Source extract: Begin

TRENTON, NJ – Democrats in the New Jersey Senate are once again blocking an investigation into how Governor Phil Murphy handled the state’s response to the global COVID-19 pandemic.
Businesses were shut down, schools were closed and senior living homes became ground zero for the pandemic’s spread. Hundreds of aging veterans in New Jeresey’s veteran homes perished.
Democrats are once again blocking the truth from being told to the people of New Jersey.
Senator Joe Pennacchio today implored his Democratic colleagues once again to act on legislation that would convene a special committee with subpoena power to investigate the Executive Branch’s response to the COVID-19 pandemic.
The majority Democrats tabled Pennacchio’s motion, SR-32, to remove his resolution from committee and pass the legislative investigative panel.
“My Republican colleagues and I have been fighting for this investigation for years. It is desperately needed to uncover the effects of the State’s mandates and orders, and how they impacted the lives of New Jerseyans during the COVID pandemic,” Pennacchio said. “But today, for the sixth time since May of 2020, the Democrats denied our pleas.

Source extract: End

Activity ::
Write out the passage of the COVID-19 investigation article starting with "Senator Joe Pennacchio" and going on through "legislative investigative panel.", substituting "commission" for "committee".

Given entries: Begin

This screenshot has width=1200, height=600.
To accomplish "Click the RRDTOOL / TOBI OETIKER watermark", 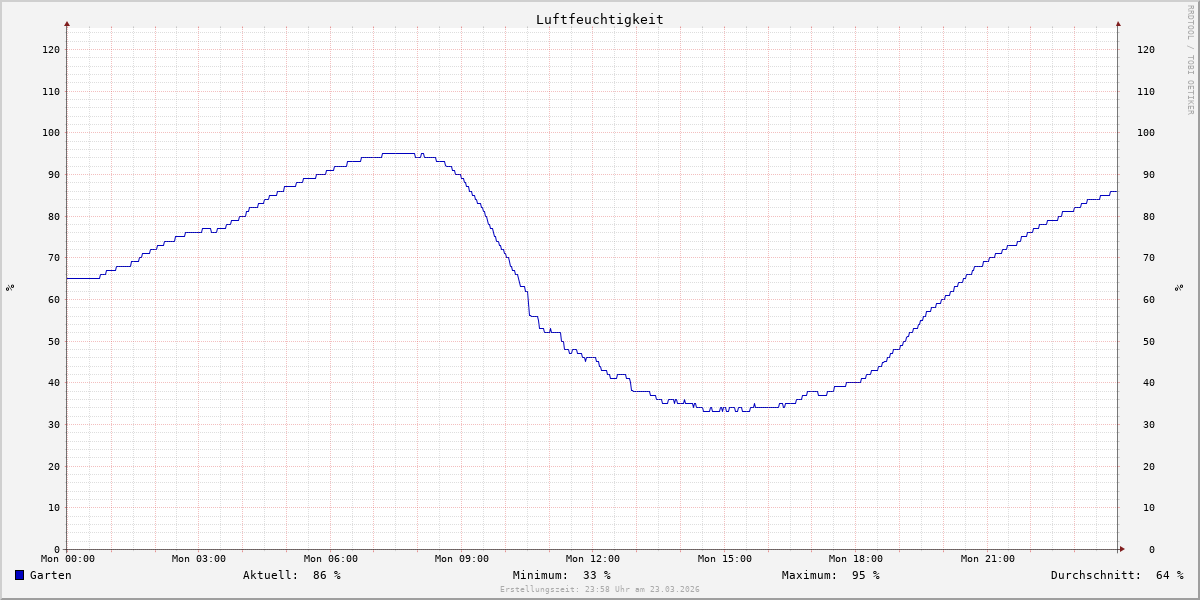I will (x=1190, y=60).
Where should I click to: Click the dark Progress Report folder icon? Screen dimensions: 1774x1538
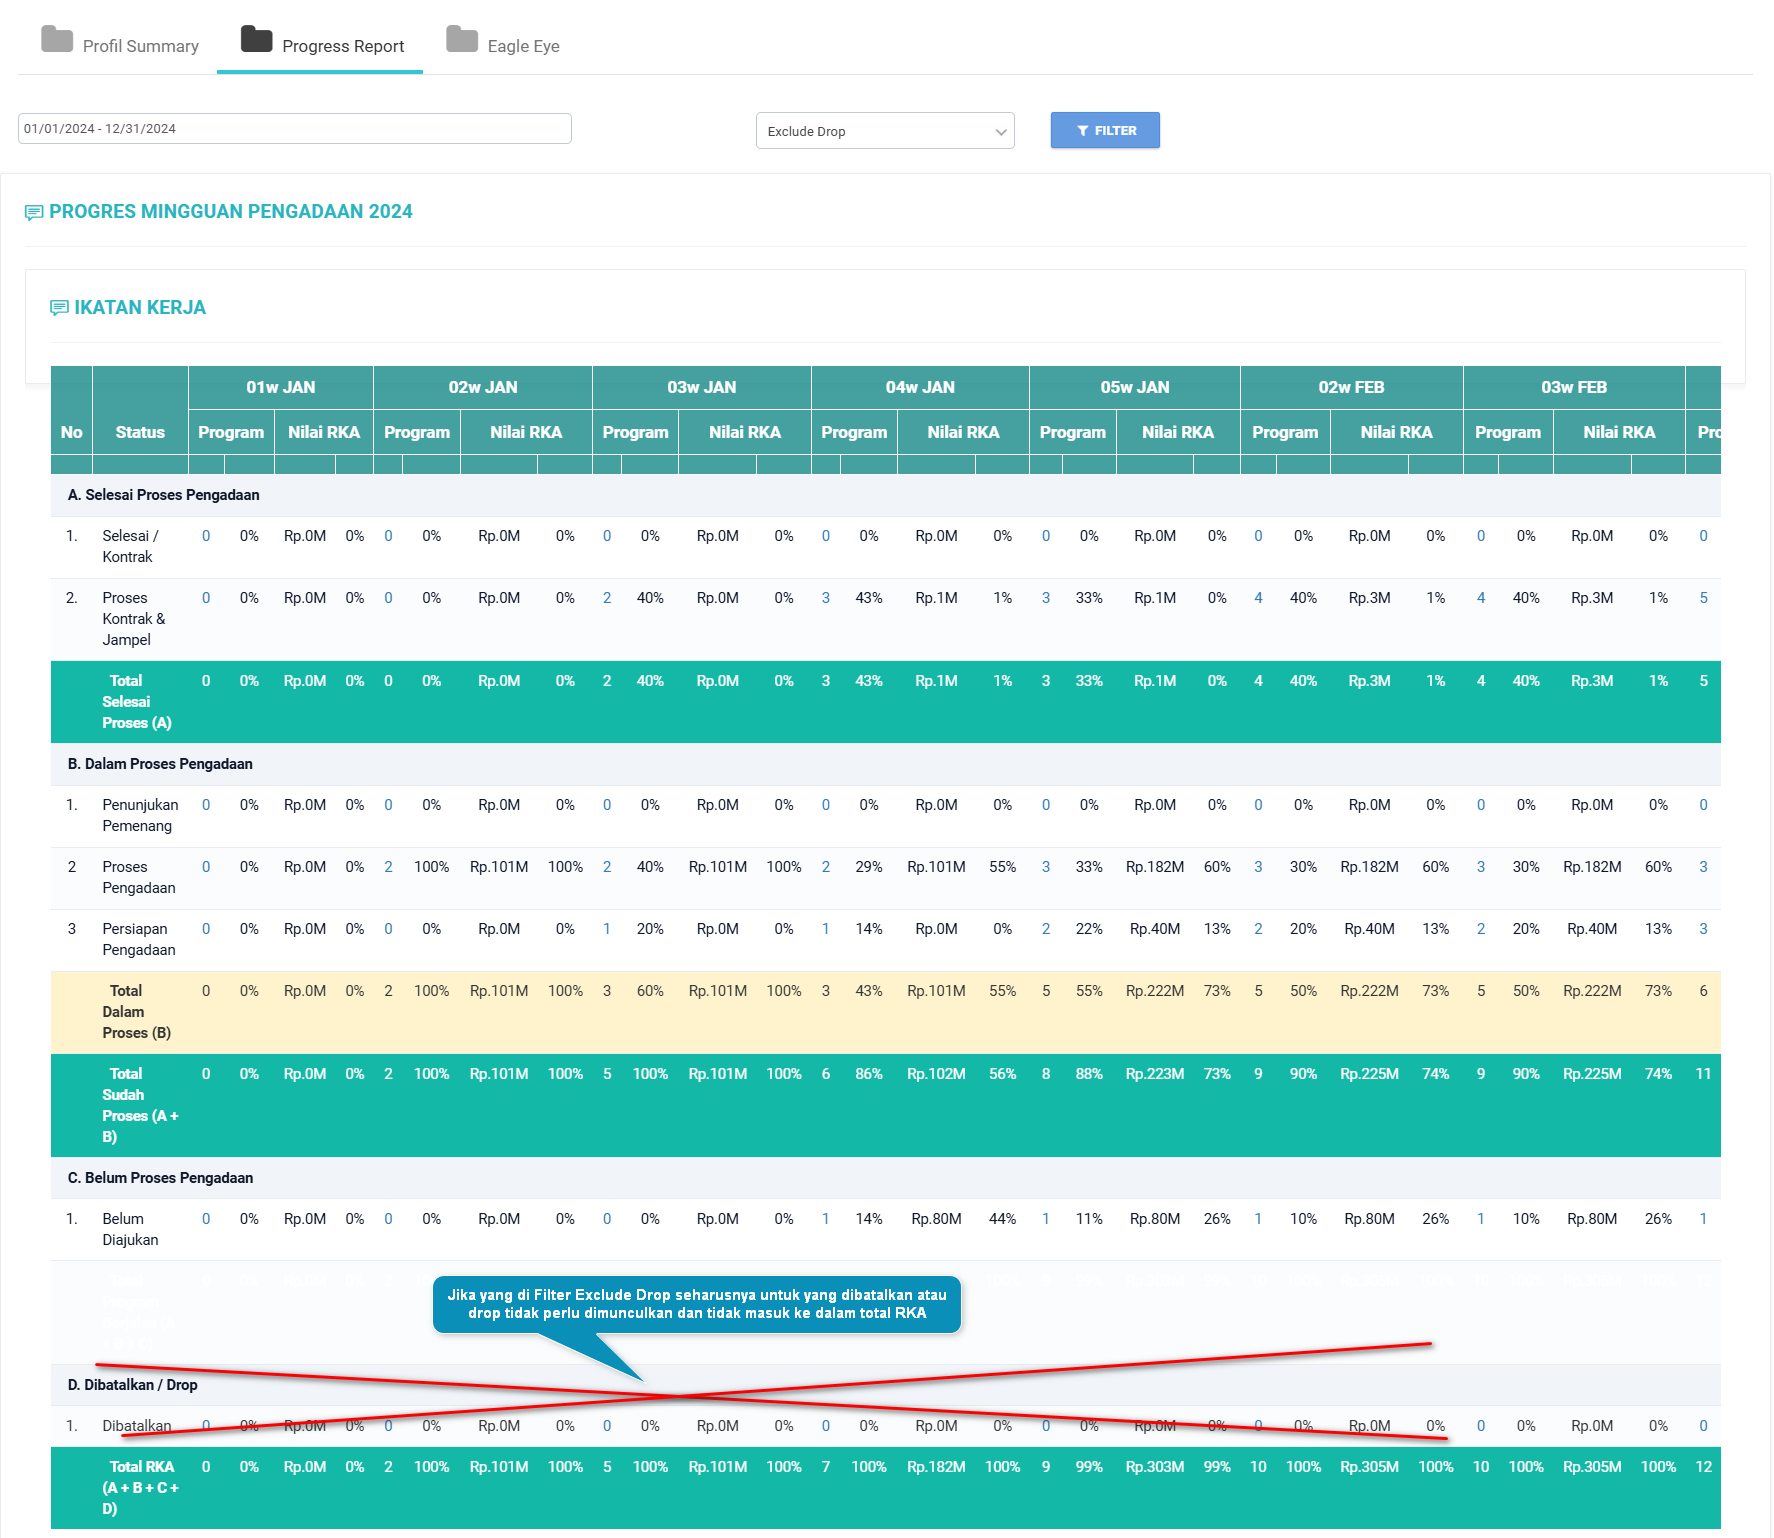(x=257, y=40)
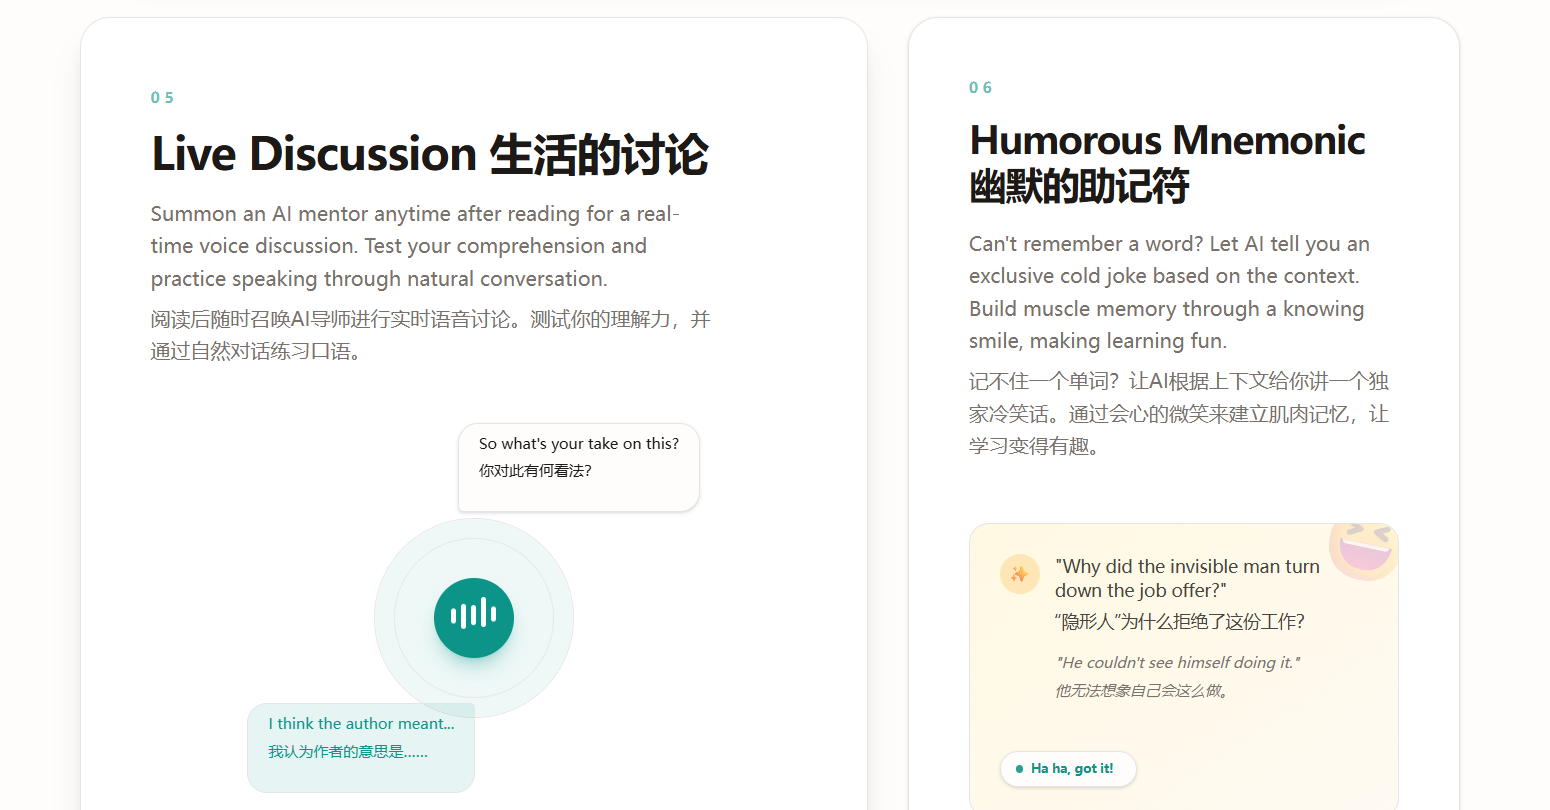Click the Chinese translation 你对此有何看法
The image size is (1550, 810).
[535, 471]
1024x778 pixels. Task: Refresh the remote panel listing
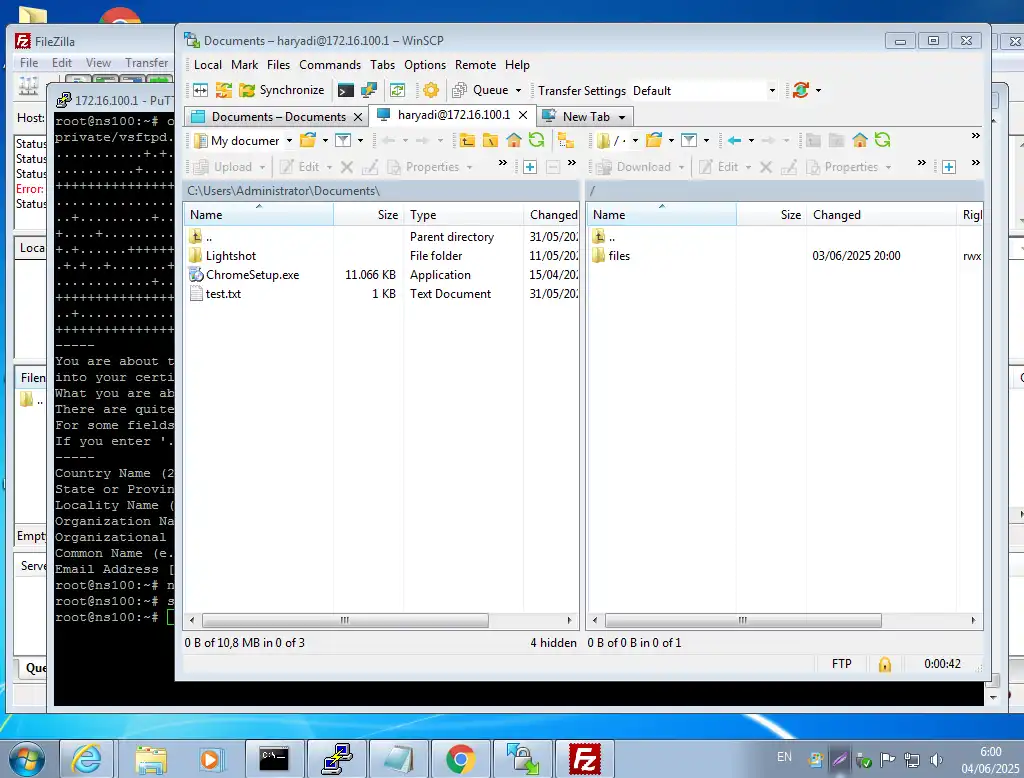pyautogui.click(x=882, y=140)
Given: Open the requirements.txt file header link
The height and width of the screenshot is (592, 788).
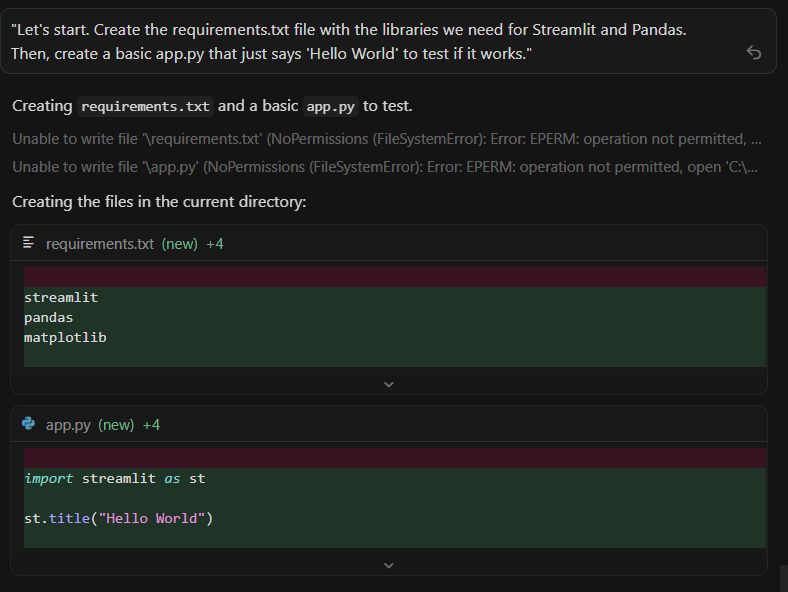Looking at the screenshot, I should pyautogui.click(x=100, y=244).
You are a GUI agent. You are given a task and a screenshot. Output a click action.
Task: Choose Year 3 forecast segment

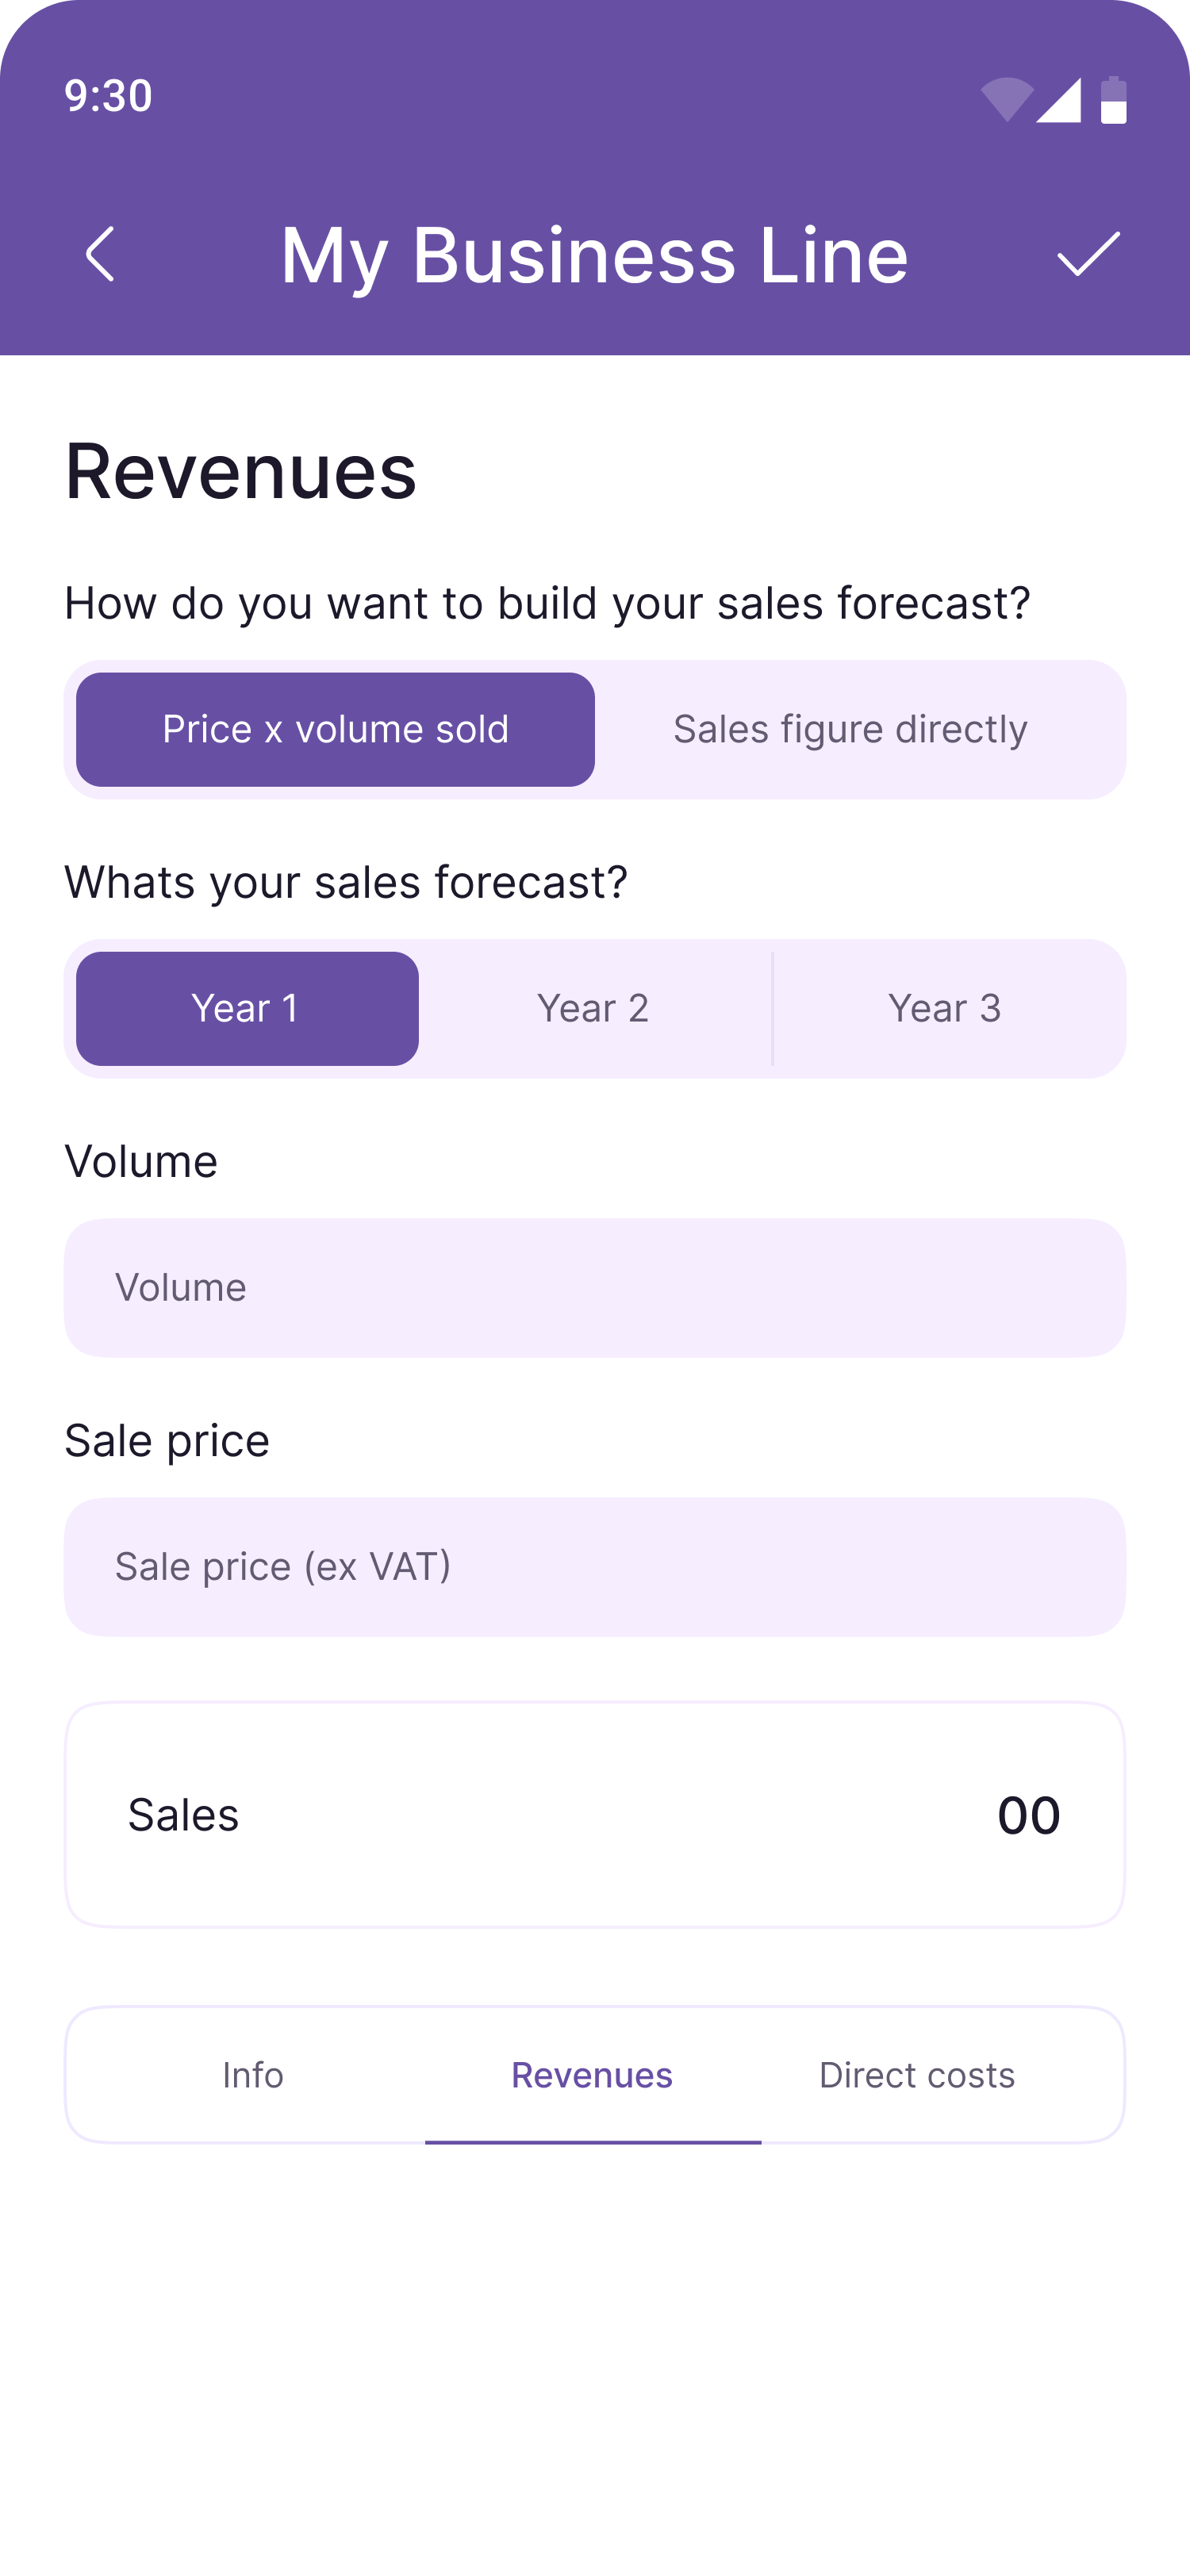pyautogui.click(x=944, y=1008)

Given entries: End

Solution for this exercise ::
Senator Joe Pennacchio today implored his Democratic colleagues once again to act on legislation that would convene a special commission with subpoena power to investigate the Executive Branch’s response to the COVID-19 pandemic.
The majority Democrats tabled Pennacchio’s motion, SR-32, to remove his resolution from commission and pass the legislative investigative panel.